Through the years, many attendees of industry trade shows and conferences were no doubt left confused by the complex terminology used by various manufacturers to describe their offerings. And the more exhibitor booths one went to, the less they understood whatever was being said.
But really, how can such a simple concept like lighting control systems become so hard to grasp in theory?
To answer that, we need to understand how technical jargon became so prevalent in the lighting industry, and what can be done to make things simpler for the ordinary person.
This is basically the description of how the hardware and software components work individually and when combined, to support the lighting control systems. Naturally, manufacturers have their own way of classifying their systems, leaving both consumers and installers without a concrete knowledge base of comparing systems and technical specifications.
Moving forward, manufacturers, and other key industry players, should work together to create a standardized classification system that categorizes items in classes, based on their basic functions. For instance, by classifying luminaire wiring into classes A and B and delineating their respective specifications and features, technicians would be in a better position to install them safely in accordance with the National Electric Code (NEC) regulations.
It is now clear that considerably reducing carbon emissions is the only way to save our planet and prevent a breakdown of our aging national power grid. However, in the absence of a comprehensive national energy code, the task of defining the standards and requirements of energy conservation has been left to the states and their constituent municipalities to figure out. For consumers and lighting technicians, the barrage of regulations is not only hard to understand but also difficult to keep up with due to their ever-changing nature. As a solution to this, the federal government should – in collaboration with the states – develop and implement a national energy conservation policy that outlines the energy codes in a standardized and simplified format.
Safety Standards Codes
In this regard, there has been some progress in the past, with the implementation of the Nationally Recognized Testing Laboratories (NRTL) program. Under the program, manufacturers submit their products to any of the listed labs for comprehensive safety, performance evaluation and testing.

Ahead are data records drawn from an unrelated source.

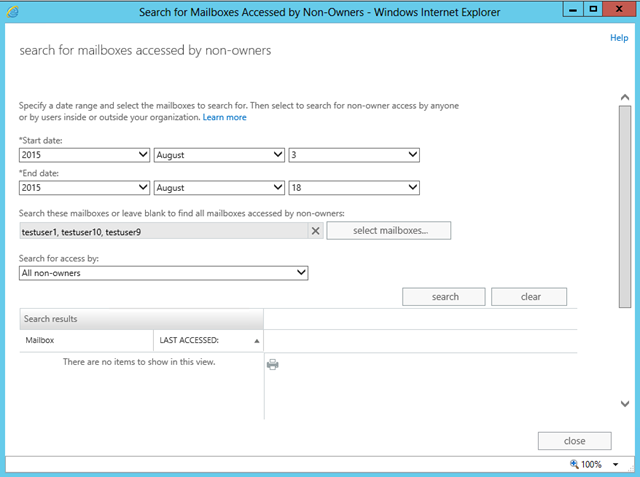Open the End date day dropdown

354,188
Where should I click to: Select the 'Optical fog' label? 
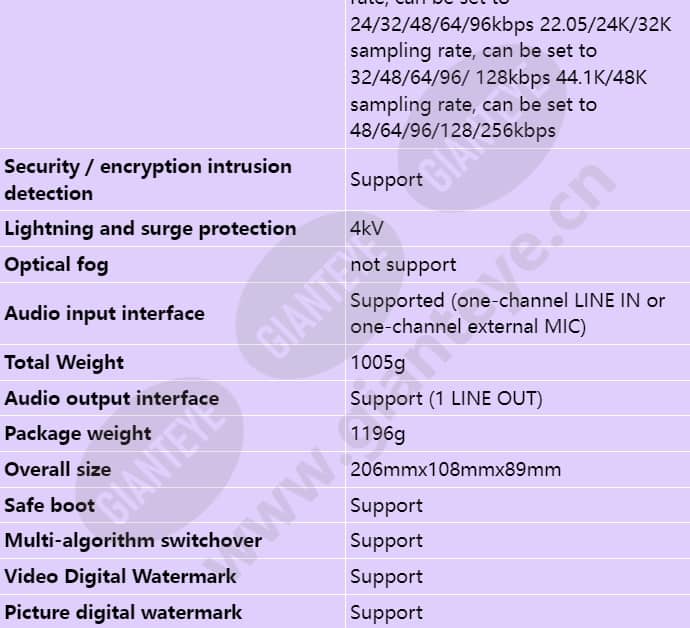pyautogui.click(x=56, y=265)
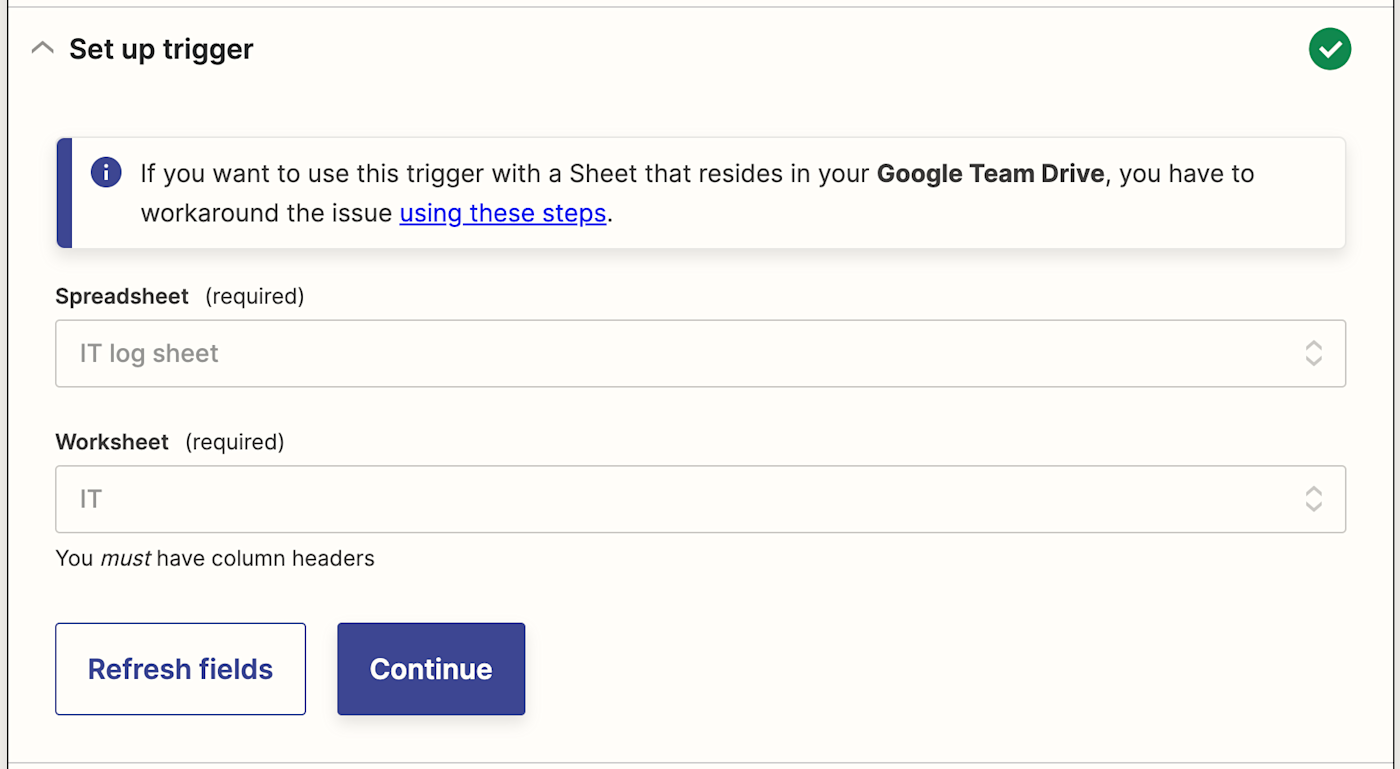Viewport: 1400px width, 769px height.
Task: Click the blue accent bar of info banner
Action: point(64,193)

Products that pass the tests get an NRTL accreditation and subsequent Listing. Many manufacturers then use the Listing as proof of their compliance with regulatory standards, despite the fact that the NRTL labels only describe the technical aspects of a product, ranging from its voltage to its energy management functions, and lamp controls.
And it’s not only the manufacturers who are at fault here….
The NRTL has also contributed to the problem by not having a harmonized set of requirements and testing criteria that ensure all products meet a universal safety code. Indeed, the many categories and ambiguous nomenclature used by the agency have contributed to confusion – completely unintentional in some cases – on both the manufacturer’s and users’ parts. By harmonizing their standards, terminology, and testing criteria, the NRTL will not only make it easier for consumers to know compliant products but also help manufacturers make better products.